The Menem government initially claimed the protests from Neuquén to Jujuy were infiltrated by "armed ideological groups." The speed with which the revolts spread, however, surprised and frightened the regime, which was forced to change its stance and promise workers a few concessions. The capitalist opposition parties, seeking to profit from the crisis, have called for the resignation of Minister of the Interior Carlos Corach, holding him responsible for the cop brutality.

Meanwhile, Michel Camdessus, president of the International Monetary Fund (IMF), visited Argentina to tighten the screws. Camdessus declared that there is much more belt tightening needed in regard to economic "reforms" and austerity measures to guarantee continued financial aid from the IMF.

The Argentine government has been debating a package of "labor flexibility" bills that, among other things, would gut the trade unions' collective bargaining rights and would make it easier for employers to get rid of workers.

"Only when my visits are as a tourist and friend, will the IMF be able to speak of success in Argentina," he intoned.

Above all, the IMF chief sharply warned Argentine government officials not to "provoke the world's laughter by attempting to limit its foreign debt payments."

For now, no one is laughing in the Casa Rosada (Pink House), the presidential mansion, which faces the most severe social and political crisis in years. On top of the mobilizations by sugar workers in Jujuy and the teachers in Neuquén, political activity is bubbling among high school students.

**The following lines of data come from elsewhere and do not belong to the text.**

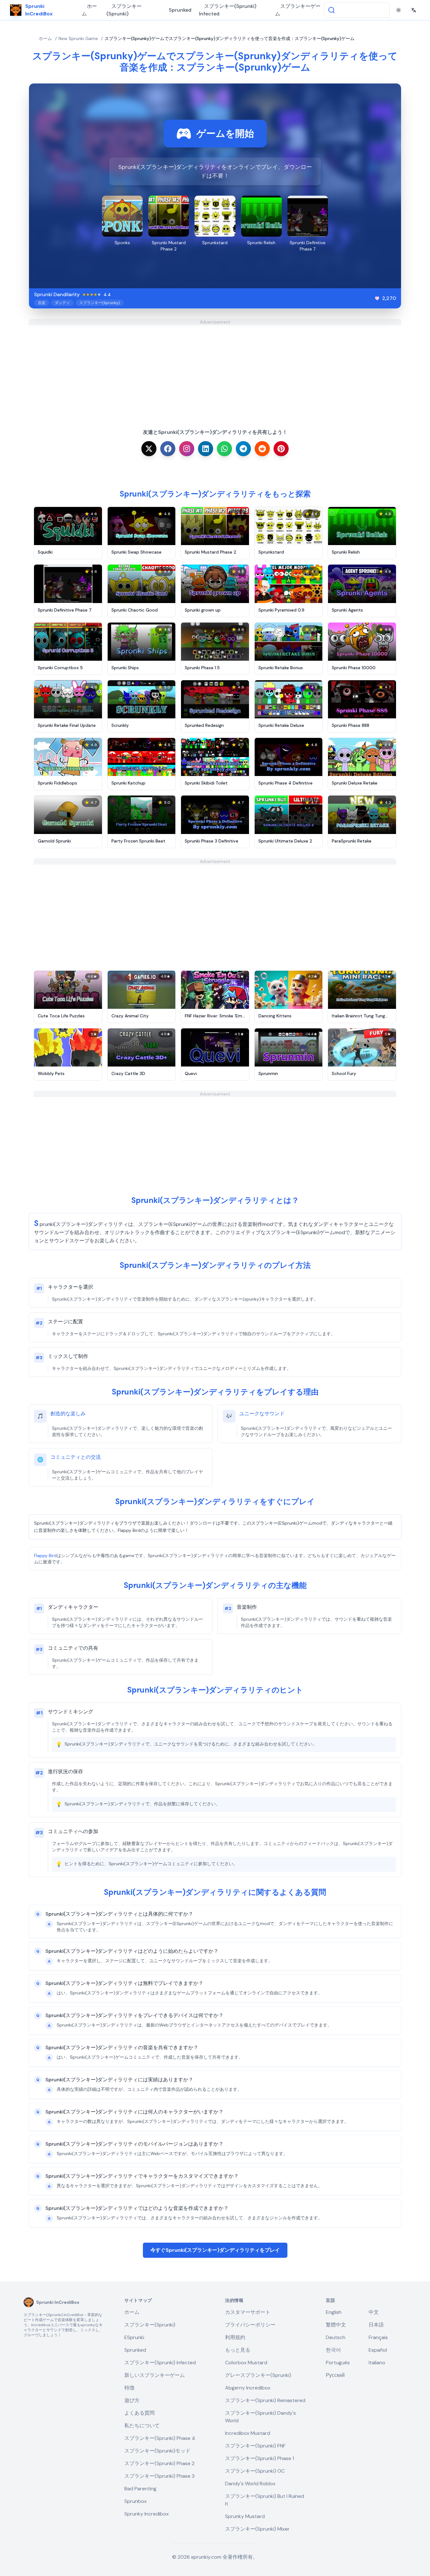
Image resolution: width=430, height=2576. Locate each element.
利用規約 (235, 2337)
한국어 (333, 2350)
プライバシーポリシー (250, 2324)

In late April, more than 2,000 youth, mobilized by the Coordinating Committee of High School Students of the Capital and Greater Buenos Aires, marched through the streets of Buenos Aires behind a large banner reading "From Teresa Rodríguez to Bulacio: prosecute and jail the guilty parties, police out of Neuquén."

Walter Bulacio was a youth whose murder by the police six years ago sparked ongoing protests against police brutality in Argentina.